**TASK PROMPT**
Provide again, from the entries below, every line from the one containing "Instruction: Click the horizontal" through the one containing "Image resolution: width=490", exactly as written, and no other line.

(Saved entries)
----

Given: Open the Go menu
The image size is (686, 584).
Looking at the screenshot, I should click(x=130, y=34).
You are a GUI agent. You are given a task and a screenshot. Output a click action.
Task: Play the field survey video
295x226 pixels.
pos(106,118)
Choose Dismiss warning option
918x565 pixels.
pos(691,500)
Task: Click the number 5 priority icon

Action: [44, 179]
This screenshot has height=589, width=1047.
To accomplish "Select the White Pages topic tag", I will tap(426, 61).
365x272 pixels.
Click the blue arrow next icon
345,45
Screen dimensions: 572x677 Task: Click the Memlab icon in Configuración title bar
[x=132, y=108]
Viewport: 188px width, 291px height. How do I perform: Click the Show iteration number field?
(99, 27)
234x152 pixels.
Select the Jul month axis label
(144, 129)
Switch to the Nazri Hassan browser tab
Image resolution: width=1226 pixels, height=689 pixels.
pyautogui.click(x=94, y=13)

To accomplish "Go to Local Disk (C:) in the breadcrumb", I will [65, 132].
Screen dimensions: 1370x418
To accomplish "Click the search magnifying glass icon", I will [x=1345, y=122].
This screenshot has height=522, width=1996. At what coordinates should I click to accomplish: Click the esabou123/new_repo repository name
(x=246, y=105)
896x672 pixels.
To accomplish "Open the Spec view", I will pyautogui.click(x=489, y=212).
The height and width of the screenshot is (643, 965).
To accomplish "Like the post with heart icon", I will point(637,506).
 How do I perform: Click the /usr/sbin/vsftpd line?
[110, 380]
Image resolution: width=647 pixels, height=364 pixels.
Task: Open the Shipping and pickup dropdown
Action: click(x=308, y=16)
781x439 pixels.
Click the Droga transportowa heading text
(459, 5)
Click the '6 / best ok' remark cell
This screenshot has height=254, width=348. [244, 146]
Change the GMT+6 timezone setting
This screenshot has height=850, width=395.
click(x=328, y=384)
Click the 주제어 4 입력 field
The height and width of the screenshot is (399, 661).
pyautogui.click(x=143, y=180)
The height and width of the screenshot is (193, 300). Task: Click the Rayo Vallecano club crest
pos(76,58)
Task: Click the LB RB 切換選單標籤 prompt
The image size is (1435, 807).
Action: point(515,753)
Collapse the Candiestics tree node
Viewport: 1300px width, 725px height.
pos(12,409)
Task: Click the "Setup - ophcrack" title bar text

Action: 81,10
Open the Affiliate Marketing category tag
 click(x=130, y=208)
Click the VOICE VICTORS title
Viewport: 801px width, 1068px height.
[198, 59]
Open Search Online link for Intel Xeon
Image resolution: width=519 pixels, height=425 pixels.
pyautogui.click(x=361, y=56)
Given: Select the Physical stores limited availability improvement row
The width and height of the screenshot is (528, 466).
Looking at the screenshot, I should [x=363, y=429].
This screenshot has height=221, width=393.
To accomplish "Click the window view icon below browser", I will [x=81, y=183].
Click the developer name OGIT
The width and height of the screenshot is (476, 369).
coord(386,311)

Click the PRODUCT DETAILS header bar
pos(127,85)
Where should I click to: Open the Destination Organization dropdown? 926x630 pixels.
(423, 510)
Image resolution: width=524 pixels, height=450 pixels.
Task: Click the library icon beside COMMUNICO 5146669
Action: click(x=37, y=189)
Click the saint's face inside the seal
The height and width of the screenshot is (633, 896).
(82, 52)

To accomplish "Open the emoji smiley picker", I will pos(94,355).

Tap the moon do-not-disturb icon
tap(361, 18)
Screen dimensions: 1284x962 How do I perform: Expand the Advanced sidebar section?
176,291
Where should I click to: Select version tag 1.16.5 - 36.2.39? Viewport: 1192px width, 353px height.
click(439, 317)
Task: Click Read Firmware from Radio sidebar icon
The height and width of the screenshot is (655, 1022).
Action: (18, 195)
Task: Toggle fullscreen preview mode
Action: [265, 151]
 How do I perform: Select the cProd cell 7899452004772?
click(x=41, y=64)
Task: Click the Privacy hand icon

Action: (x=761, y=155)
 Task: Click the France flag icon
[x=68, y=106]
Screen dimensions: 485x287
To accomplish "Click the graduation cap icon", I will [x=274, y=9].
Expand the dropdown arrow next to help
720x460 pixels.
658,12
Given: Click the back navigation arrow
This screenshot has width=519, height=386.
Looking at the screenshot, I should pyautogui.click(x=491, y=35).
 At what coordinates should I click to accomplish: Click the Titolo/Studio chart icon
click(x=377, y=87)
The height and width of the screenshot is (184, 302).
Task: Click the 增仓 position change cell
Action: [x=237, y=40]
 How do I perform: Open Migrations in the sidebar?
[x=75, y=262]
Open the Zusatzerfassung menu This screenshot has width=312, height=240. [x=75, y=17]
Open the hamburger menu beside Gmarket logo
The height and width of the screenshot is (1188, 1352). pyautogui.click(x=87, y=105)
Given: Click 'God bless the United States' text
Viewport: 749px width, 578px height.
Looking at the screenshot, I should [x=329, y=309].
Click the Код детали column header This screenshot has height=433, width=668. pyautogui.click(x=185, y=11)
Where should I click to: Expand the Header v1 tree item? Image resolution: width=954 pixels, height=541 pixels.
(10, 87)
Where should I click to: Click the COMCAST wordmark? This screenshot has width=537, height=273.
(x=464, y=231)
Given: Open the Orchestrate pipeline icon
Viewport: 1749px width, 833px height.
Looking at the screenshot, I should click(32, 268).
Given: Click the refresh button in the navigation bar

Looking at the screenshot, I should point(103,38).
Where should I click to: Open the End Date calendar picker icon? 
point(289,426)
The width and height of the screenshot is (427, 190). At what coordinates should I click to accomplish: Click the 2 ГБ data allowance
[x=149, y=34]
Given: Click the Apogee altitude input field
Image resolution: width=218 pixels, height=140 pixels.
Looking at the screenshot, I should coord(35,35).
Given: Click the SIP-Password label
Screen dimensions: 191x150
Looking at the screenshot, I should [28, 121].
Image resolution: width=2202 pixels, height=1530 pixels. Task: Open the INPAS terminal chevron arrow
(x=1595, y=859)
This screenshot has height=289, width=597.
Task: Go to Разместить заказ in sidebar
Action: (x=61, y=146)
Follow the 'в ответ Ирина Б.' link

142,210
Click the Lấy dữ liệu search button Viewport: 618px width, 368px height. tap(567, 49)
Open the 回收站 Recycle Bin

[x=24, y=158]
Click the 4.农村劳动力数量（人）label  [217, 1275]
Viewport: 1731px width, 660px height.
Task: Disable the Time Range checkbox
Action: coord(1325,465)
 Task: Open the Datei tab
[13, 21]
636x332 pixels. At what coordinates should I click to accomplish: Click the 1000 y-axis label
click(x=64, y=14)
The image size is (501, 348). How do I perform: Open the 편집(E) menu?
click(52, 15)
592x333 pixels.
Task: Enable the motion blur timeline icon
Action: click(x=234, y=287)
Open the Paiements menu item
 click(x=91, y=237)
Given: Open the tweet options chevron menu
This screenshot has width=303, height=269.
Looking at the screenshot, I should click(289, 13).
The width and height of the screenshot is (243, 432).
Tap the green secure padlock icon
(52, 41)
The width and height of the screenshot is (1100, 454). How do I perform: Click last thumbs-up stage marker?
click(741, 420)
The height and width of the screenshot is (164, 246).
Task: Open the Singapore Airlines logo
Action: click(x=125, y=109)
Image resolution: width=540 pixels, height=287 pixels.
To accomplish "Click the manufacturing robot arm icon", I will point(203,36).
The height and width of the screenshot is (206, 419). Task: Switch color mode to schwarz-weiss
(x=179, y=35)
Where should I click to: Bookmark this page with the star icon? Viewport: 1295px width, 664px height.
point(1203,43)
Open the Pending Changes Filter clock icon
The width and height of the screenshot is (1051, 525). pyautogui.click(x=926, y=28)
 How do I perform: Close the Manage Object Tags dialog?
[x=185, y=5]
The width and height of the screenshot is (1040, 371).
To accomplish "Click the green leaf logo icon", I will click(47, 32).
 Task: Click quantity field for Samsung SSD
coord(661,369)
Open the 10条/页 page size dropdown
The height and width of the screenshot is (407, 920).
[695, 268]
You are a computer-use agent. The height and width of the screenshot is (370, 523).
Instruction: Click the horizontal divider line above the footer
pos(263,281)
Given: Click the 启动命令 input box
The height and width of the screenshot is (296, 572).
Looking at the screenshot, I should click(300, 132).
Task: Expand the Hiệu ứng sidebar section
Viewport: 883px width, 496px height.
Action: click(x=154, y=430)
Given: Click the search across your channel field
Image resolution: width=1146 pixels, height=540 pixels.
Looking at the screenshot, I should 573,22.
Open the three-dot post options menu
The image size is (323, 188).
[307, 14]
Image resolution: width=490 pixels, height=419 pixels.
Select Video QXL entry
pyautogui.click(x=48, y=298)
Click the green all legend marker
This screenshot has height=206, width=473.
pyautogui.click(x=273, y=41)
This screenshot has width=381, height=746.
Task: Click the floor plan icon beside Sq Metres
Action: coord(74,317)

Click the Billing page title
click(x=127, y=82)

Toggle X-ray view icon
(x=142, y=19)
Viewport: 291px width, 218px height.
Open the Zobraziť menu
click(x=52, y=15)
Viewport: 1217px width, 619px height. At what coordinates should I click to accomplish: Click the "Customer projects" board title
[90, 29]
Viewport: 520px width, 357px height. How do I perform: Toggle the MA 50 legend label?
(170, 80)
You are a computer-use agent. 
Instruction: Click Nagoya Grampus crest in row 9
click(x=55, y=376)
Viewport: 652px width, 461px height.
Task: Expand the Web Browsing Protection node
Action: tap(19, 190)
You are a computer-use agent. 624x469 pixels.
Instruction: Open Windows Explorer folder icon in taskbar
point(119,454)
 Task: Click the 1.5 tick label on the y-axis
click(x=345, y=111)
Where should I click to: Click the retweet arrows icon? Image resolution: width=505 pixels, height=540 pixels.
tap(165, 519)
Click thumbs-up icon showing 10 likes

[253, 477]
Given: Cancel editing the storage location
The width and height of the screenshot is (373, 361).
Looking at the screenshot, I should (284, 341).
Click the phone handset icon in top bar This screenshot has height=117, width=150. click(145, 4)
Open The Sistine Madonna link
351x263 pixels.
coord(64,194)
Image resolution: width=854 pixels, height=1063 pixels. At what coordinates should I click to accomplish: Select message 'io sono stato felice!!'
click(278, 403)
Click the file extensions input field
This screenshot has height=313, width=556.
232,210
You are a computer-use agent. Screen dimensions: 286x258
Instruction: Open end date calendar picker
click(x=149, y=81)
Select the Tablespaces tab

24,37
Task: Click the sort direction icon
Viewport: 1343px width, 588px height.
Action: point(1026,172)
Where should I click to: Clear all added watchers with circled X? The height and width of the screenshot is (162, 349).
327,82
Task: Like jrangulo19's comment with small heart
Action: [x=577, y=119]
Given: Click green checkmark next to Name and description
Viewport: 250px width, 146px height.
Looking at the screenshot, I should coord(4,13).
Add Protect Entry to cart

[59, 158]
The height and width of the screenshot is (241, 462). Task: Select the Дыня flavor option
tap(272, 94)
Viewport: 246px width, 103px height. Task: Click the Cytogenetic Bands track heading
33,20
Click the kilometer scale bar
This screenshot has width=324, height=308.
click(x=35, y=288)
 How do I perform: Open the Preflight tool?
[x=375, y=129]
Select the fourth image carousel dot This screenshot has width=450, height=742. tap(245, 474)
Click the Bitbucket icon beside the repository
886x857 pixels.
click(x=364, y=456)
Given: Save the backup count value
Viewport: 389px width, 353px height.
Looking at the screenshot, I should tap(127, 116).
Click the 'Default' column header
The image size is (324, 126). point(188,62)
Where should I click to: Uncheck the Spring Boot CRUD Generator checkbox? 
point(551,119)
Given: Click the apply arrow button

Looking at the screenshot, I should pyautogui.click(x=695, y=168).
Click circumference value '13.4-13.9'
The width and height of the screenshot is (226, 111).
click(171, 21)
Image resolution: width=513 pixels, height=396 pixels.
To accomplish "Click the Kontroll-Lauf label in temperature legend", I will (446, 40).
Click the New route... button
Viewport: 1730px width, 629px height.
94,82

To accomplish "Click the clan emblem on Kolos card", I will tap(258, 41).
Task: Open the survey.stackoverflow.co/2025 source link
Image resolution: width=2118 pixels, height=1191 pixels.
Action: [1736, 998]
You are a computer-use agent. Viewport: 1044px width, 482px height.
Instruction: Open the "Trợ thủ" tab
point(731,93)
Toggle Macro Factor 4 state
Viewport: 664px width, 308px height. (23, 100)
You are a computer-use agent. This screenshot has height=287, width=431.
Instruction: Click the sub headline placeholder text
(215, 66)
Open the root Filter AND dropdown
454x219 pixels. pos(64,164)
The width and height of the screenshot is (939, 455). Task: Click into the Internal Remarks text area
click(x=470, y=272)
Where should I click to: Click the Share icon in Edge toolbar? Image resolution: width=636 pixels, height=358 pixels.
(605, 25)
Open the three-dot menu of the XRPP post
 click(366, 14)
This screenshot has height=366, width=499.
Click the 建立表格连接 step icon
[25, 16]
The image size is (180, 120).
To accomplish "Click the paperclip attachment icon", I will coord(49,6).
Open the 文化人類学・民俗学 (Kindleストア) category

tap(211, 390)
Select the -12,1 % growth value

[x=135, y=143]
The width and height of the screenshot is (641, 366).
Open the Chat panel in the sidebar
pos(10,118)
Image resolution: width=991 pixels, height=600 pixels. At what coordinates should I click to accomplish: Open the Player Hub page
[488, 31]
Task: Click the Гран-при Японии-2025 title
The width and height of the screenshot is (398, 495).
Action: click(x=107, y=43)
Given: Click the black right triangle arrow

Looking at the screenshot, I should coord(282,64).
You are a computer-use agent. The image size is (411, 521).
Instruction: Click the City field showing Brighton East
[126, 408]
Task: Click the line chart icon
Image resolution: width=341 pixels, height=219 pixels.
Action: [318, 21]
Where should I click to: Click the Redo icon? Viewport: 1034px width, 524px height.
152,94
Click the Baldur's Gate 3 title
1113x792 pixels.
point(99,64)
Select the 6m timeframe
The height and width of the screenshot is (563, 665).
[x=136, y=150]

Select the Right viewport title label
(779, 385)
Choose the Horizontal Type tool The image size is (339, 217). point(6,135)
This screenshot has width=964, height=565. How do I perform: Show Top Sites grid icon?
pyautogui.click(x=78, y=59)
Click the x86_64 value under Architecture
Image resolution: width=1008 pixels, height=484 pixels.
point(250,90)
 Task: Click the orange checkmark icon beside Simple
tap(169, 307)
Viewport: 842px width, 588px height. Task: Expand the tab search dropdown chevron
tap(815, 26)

----

**EXERCISE RESULT**
Instruction: Click the horizontal divider line above the footer
pos(263,281)
Given: Click the 启动命令 input box
The height and width of the screenshot is (296, 572).
Looking at the screenshot, I should click(300, 132).
Task: Expand the Hiệu ứng sidebar section
Viewport: 883px width, 496px height.
Action: click(x=154, y=430)
Given: Click the search across your channel field
Image resolution: width=1146 pixels, height=540 pixels.
Looking at the screenshot, I should 573,22.
Open the three-dot post options menu
The image size is (323, 188).
[307, 14]
Image resolution: width=490 pixels, height=419 pixels.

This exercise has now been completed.